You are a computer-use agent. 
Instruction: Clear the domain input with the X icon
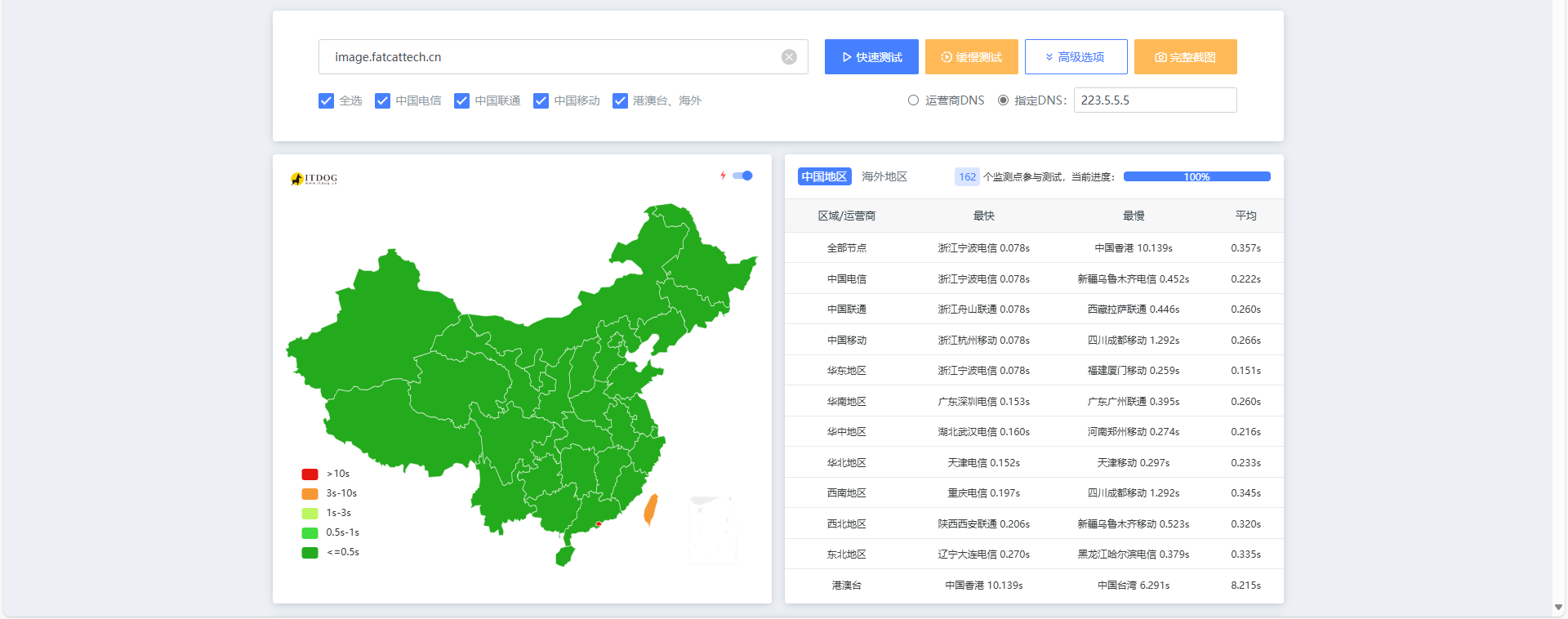pyautogui.click(x=789, y=57)
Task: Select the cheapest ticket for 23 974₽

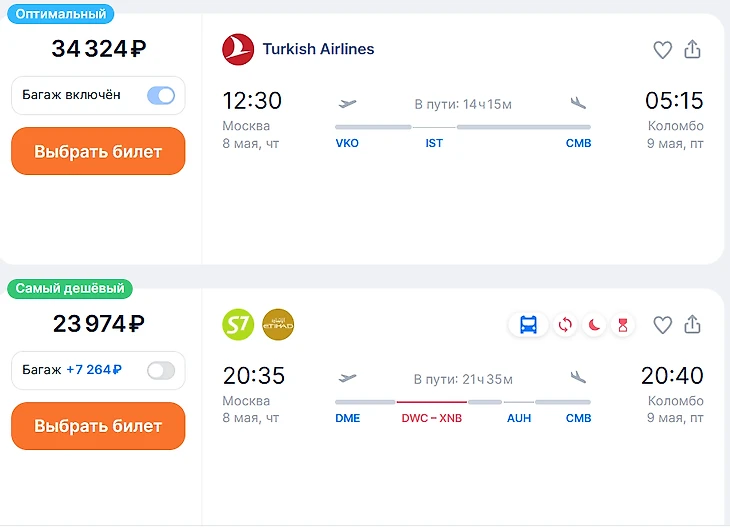Action: point(98,426)
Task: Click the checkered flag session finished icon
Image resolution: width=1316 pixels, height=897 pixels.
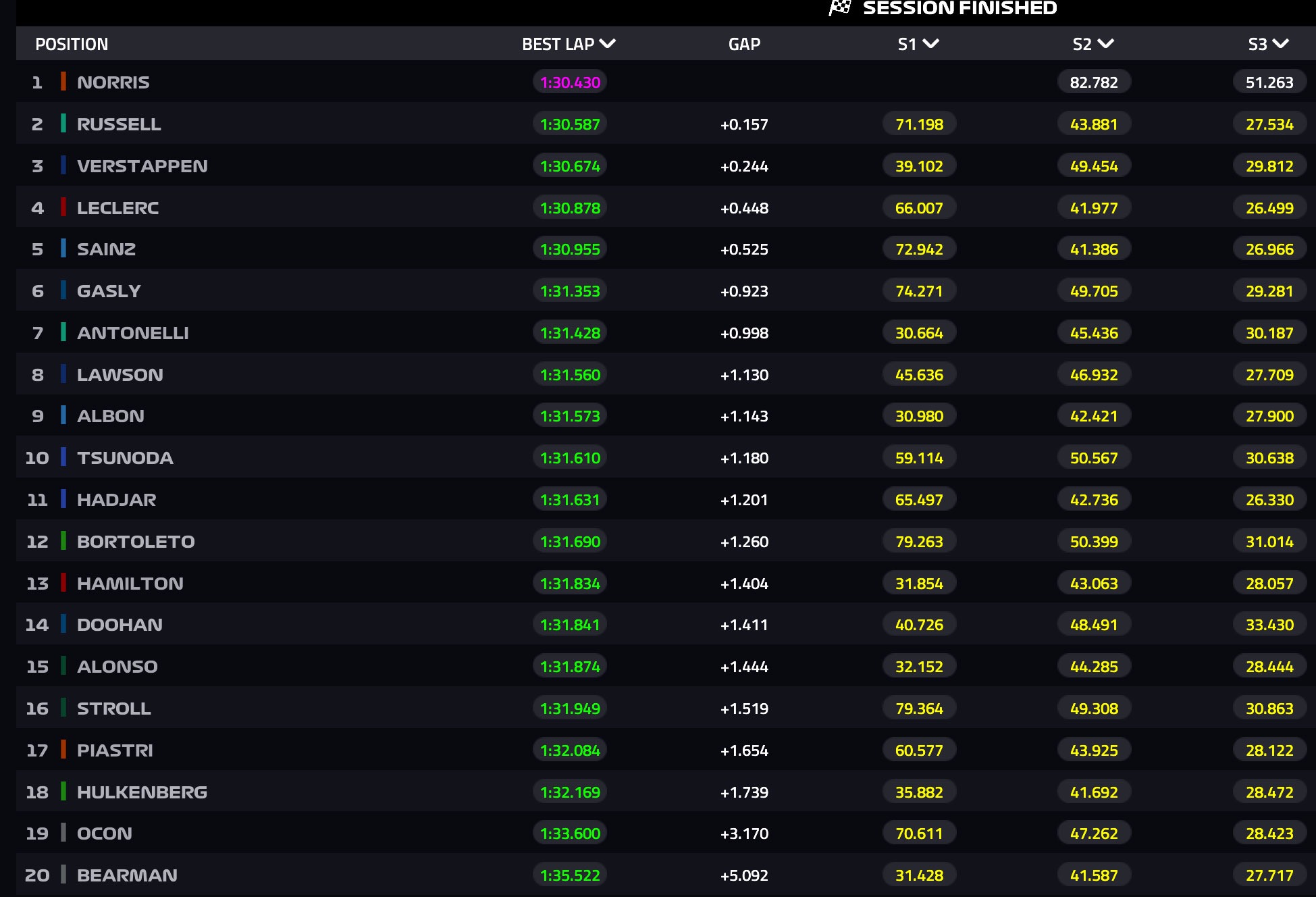Action: 840,7
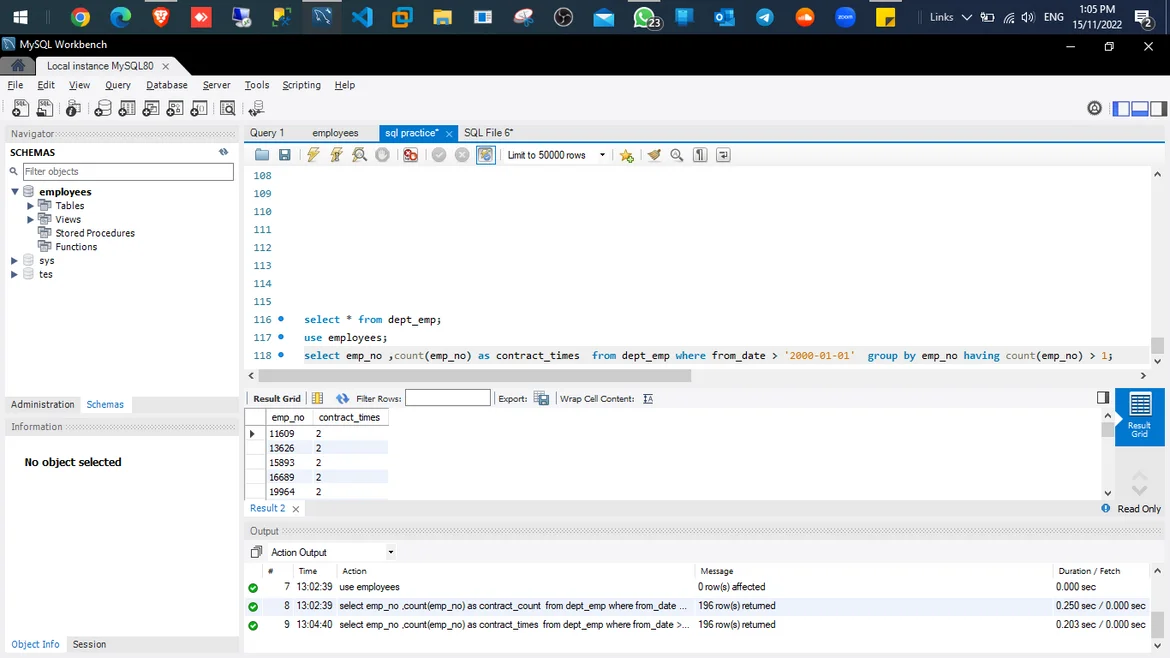Open the Database menu
1170x658 pixels.
click(x=166, y=85)
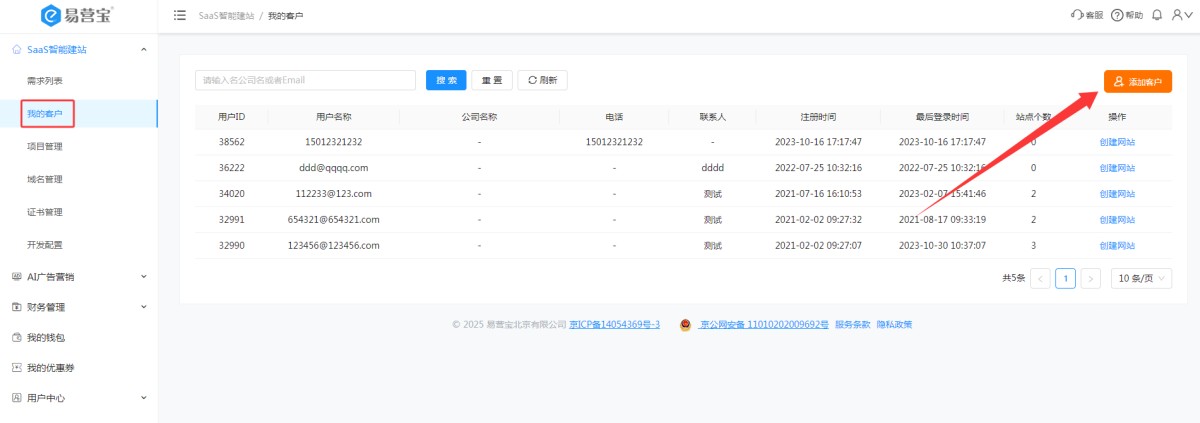Screen dimensions: 1200x423
Task: Click the orange 添加客户 button
Action: [x=1137, y=81]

* _TASK GOAL_: The answer must be an exact copy of every record above, minus the pictures.

* _OUTPUT_:
You are a computer-use agent. 
Instruction: Clear the domain input with the X icon
pyautogui.click(x=789, y=57)
Task: Select the cheapest ticket for 23 974₽

Action: point(98,426)
Task: Click the checkered flag session finished icon
Image resolution: width=1316 pixels, height=897 pixels.
Action: 840,7
Open the Database menu
1170x658 pixels.
click(x=166, y=85)
Screen dimensions: 1200x423
Task: Click the orange 添加客户 button
Action: [x=1137, y=81]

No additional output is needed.